• [What to do] Among the lines below, restate word for word only those from the line with "Artzine (645, 2234)" through the line with "Facility Rentals (551, 2171)", with both end lines kept.

Saved entries:
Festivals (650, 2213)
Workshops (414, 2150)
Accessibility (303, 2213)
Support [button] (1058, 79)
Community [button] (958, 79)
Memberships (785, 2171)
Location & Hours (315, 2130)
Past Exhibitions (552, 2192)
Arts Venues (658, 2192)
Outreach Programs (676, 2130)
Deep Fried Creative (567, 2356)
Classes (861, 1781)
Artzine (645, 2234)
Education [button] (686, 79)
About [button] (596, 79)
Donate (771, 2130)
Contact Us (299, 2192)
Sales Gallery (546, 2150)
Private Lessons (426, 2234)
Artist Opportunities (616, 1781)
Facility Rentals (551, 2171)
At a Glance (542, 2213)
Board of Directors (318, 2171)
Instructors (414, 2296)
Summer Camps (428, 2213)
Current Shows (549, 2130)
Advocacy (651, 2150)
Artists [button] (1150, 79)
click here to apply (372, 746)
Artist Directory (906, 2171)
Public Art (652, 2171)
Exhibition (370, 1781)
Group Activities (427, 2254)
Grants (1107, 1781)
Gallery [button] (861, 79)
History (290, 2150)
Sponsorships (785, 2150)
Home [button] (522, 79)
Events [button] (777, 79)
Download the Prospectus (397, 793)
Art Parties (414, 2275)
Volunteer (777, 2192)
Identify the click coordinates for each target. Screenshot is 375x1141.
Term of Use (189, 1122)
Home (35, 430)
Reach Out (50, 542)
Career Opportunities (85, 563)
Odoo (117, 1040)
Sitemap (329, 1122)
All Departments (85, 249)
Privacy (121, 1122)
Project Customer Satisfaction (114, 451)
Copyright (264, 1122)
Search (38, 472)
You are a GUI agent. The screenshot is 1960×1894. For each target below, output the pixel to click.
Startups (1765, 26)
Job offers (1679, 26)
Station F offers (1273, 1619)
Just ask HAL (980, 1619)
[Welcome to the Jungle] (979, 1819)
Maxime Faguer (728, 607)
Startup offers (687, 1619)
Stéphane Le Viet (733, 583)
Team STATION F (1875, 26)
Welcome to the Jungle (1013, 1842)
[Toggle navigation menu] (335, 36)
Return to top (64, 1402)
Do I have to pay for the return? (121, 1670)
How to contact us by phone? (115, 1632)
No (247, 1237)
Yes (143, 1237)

• [Answer box]
Artzine (645, 2234)
Education [button] (686, 79)
About [button] (596, 79)
Donate (771, 2130)
Contact Us (299, 2192)
Sales Gallery (546, 2150)
Private Lessons (426, 2234)
Artist Opportunities (616, 1781)
Facility Rentals (551, 2171)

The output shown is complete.